Is the Sample Size Calculation in This Article Accurate?

[jaumzaum]

Hello!
I will present an article tomorrow and I just found out the sample size calculation could be wrong (it's not my article).
It's very urgent, if someone could help me to confirm if the sample size calculation is right or wrong (and if so, help me to calculate the correct amount) this would save my presentation.
To explain about the article: It is a population based study to estimate the prevalence of major depression in Brazilian population.

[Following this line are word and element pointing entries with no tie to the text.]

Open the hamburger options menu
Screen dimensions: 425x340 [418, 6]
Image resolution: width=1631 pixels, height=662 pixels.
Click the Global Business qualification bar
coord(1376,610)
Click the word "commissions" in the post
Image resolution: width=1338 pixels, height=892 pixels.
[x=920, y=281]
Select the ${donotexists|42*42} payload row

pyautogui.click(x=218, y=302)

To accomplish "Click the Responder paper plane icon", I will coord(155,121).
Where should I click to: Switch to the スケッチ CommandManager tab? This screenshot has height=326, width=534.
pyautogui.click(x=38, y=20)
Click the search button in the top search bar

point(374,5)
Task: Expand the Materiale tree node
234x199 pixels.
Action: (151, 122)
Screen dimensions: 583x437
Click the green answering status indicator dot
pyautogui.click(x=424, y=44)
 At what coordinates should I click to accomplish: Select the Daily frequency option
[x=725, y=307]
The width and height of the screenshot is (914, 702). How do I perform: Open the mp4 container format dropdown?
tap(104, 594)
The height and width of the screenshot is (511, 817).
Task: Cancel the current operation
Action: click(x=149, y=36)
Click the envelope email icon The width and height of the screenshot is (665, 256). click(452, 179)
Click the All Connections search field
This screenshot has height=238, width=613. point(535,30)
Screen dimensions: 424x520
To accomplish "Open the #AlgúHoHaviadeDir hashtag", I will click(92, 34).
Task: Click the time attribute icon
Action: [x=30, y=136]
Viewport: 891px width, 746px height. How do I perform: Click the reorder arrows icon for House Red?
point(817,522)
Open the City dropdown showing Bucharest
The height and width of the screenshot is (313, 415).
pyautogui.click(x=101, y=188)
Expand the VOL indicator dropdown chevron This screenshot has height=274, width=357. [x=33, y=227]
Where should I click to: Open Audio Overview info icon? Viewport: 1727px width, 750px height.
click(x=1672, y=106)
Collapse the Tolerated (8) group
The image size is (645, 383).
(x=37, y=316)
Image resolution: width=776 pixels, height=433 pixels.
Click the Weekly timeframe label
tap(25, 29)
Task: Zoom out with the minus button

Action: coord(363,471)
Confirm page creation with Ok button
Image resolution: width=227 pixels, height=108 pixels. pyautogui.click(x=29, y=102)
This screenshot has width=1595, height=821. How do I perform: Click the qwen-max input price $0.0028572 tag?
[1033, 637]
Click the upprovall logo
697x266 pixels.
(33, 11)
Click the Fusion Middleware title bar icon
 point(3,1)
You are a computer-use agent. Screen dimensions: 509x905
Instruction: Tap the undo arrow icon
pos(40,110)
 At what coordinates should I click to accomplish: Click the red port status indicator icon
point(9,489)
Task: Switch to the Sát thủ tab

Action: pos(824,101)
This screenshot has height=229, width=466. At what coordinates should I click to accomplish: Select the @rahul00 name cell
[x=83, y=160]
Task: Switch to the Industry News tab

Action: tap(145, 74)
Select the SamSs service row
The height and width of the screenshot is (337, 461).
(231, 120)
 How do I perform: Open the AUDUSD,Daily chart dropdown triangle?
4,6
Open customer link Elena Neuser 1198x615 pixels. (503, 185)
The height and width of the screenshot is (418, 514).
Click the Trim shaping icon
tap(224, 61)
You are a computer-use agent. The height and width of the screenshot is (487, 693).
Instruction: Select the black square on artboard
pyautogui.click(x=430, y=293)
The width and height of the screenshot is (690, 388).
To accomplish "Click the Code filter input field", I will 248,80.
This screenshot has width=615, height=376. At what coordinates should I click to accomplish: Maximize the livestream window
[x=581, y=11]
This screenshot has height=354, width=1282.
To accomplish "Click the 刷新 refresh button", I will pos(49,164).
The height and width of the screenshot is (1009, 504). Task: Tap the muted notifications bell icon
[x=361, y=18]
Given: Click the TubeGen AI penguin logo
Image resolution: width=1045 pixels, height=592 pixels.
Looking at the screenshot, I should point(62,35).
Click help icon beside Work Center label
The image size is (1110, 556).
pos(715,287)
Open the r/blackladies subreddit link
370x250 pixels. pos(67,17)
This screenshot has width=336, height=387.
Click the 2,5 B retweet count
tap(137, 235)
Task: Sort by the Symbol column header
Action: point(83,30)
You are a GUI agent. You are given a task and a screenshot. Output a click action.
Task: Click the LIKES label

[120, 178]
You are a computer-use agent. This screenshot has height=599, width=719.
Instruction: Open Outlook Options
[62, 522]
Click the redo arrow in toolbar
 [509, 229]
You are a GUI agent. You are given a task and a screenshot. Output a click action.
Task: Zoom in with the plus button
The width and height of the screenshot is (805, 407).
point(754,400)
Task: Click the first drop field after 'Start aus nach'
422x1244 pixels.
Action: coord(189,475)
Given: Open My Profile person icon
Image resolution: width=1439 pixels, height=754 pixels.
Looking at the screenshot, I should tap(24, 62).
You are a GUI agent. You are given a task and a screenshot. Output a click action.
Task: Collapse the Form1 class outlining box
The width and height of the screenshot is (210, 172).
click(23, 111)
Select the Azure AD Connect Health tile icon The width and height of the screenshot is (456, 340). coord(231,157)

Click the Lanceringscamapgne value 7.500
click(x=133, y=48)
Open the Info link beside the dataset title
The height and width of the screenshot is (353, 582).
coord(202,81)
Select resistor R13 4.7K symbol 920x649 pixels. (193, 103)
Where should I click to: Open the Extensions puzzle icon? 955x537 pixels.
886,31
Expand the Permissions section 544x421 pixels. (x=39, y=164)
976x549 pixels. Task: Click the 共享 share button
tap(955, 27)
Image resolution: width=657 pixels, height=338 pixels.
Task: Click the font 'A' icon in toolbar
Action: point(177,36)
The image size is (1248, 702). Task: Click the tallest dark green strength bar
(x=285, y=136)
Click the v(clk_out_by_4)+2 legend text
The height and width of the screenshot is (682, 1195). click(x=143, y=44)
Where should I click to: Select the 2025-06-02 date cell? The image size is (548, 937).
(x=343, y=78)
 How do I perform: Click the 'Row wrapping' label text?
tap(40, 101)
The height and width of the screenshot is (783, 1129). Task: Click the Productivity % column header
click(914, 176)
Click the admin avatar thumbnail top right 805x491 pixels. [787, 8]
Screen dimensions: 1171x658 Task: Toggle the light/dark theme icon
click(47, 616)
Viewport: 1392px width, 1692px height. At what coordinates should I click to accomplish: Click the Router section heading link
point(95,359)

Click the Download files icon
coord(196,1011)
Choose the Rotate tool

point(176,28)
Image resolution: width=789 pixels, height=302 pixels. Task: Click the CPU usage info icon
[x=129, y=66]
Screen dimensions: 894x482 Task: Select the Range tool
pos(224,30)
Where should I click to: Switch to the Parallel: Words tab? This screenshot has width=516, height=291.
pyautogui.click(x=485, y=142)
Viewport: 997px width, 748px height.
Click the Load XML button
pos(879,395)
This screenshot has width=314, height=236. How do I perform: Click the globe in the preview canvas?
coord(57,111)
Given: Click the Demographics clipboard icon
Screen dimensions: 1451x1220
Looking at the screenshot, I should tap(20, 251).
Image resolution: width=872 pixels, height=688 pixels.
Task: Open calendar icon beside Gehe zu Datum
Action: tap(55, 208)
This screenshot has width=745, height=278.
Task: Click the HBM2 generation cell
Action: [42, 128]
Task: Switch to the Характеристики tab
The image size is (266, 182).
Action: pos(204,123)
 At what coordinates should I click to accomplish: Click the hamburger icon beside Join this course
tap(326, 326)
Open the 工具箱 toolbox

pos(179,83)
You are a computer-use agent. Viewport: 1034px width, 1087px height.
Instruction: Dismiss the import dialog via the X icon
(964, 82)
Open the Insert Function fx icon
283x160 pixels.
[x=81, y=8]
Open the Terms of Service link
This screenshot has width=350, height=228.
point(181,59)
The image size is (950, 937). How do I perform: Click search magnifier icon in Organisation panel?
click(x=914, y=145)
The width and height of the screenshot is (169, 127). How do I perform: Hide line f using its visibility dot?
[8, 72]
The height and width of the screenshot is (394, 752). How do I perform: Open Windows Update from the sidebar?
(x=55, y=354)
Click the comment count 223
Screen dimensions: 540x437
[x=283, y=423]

As I was taught, the optimal sample size for a study can be calculated as:
$n = Z^2 p (1-p)/D^2$
Where Z = 1,96 for a confidence level of 95%
p is the estimated proportion
D is the sample error

The article says the following when calculating the sample size:
"To calculate the sample size, it was employed as parameters of sensitivity and specificity the value of 80%, acceptable error of 10 percentage points for more or less, and level of significance of 95%, being necessary to include around 200 subjects with and 200 without an episode of major depression disorder in the study. With a point prevalence of around 30% of depressive symptoms in the adult population of Pelotas , it was estimated that with a sample of around 600 individuals it would be possible to locate around 200 with an episode of major depression."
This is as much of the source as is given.